Slowly, without my realization, my relationship with drinking and the environment to which I had attributed my success began to change. I lost a step at work. I went from being the fair haired boy to the one who was not always able to complete projects on time. My projects sporadically were replete with errors, whereas in the past I delivered them flawlessly and ahead of schedule. Periodically I would bounce back to being my old self, only to return once again, to making mistakes.

While drinking, I began to experience short periods during which I couldn't remember what I did. It was more difficult to find drinking partners who drank like I did. I began to do things while drinking that shocked me the next day. I didn't go home at night; instead I drank and ended up going home with someone I barely knew. Sometimes I even wrecked the car I was driving. I was failing as a husband and a father.

What Happened?

It isn't important that you relate to the things that I did or what happened to me while I was under the influence of alcohol. What is important is whether you relate to the feelings created by reading about my experiences. Do you have your version of my story? If so, see if you can temporarily set aside your prejudices, denials, doubts, and fear long enough to open your mind and heart to this message. It may change your life.

The American Medical Association has determined that alcoholism is a disease. Unlike most diseases, alcoholism is the only disease that tells you that you are not ill. Yet if my story resonates with you, chances are you may have a problem with alcohol. You may be an alcoholic. Alcoholism is like pregnancy in many ways: you either are or you are not. If you are, how far along are you?

Alcoholism is a progressive disease; it always gets worse, never better. Alcoholics have what is called the phenomenon of craving, which means once they take any alcohol at all, they cannot predict how much they will drink.

I was on a trip to Boston to attend the wedding of a friend's brother. My wife, Sally, said "Please don't drink too much. We have this executive loaner car and you don't know the people or the area and I'm afraid if you get drunk you will wreck the car." I agreed to just have one or two drinks. Unfortunately, there was an open bar at the reception- just the kind of drinking environment I loved. I had one drink, then another, determined to stop before I was out of control. But I couldn't stop drinking, even though I wanted to. I loaded that car with a group of strangers and got into a wreck. Fortunately, it was a minor accident, and no one was hurt.
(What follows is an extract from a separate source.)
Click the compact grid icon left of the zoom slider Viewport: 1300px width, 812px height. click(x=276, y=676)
I awoke the next morning terrified, because I had wanted to stop and couldn't. I didn't know what to do. Sally and I talked about it. I temporarily adjusted my drinking, started drinking more at home, switched from beer to scotch, started exercising and convinced myself I was okay. In a short amount of time, the downward spiral continued, as my drinking progressed into alcoholism.
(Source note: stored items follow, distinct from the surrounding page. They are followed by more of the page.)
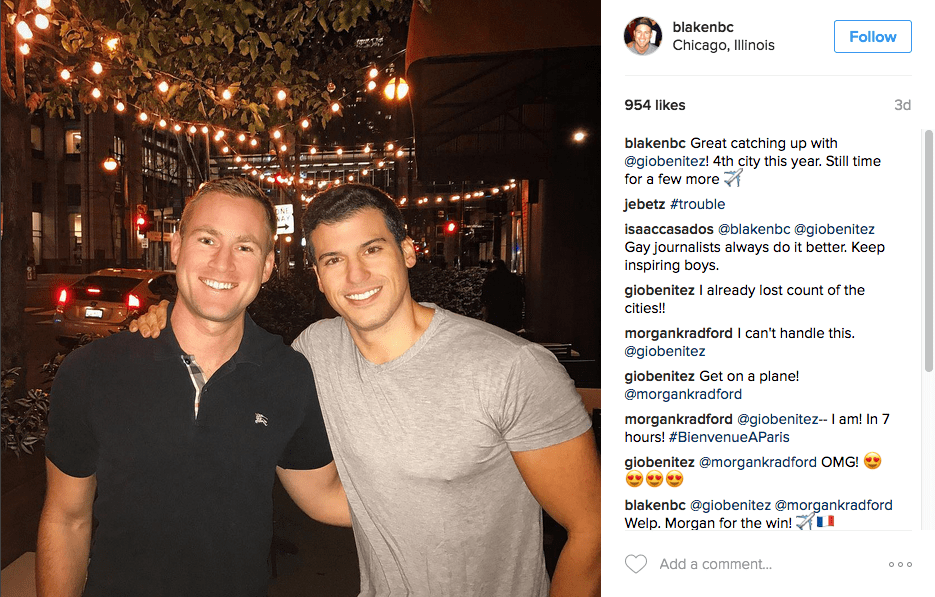Viewport: 935px width, 597px height.
Task: Click the 954 likes count
Action: tap(655, 105)
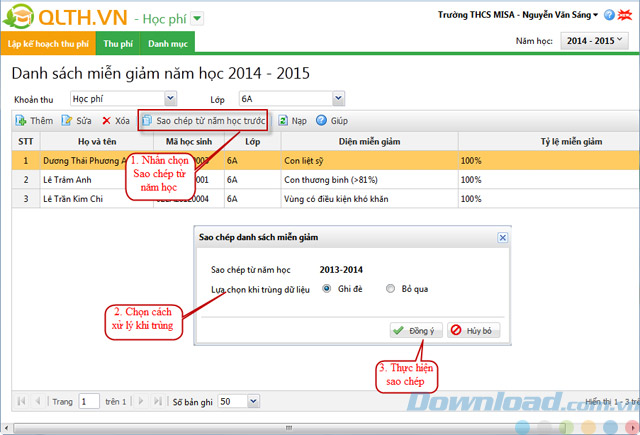640x435 pixels.
Task: Open the Danh mục tab
Action: 168,44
Today, my life is alcohol free and indescribably wonderful. Whereas previously I couldn't imagine a life without alcohol, today I am a good husband and father. I am a loyal friend. I have friendships that I didn't know could exist. I know who I am and there is no one I would rather be than me. I don't hate alcohol or judge people who drink. I think drinking is wonderful for the people that can handle it; I'm just not one of them. My life now has meaning and purpose. I am successful in all areas of life and I help others achieve the same in their lives. How fortunate can a man be?

There are many solutions and many paths that lead to the life you want. Perhaps you are unable to even know what is waiting for you; because you have never really known who you are or what your purpose is. I know this: Life will only get better once you decide that you want the very best for YOU!

I don't know what solution is best for you. Some of the solutions available include residential treatment centers, outpatient treatment, programs like Alcoholics Anonymous, or one-on-one counseling with a trusted advisor. I do know that anytime we eliminate anything significant from our lives, we create a void. The void will fill. You have to decide what to fill it with.

My suggestion is to start with what seems the most appropriate for you. Perhaps you have a friend, relative or business associate who has experience with a recovery process. Many businesses offer confidential counseling through Employee Assistance Programs. However, if you want more anonymity you can speak to your family physician or a therapist. There are also 12 step programs that will ensure your anonymity. The best solution may be an independent consultant or executive coach who has expertise in this field along with a business background.

My last suggestion is this: Do something today. There is a way out. You are not alone.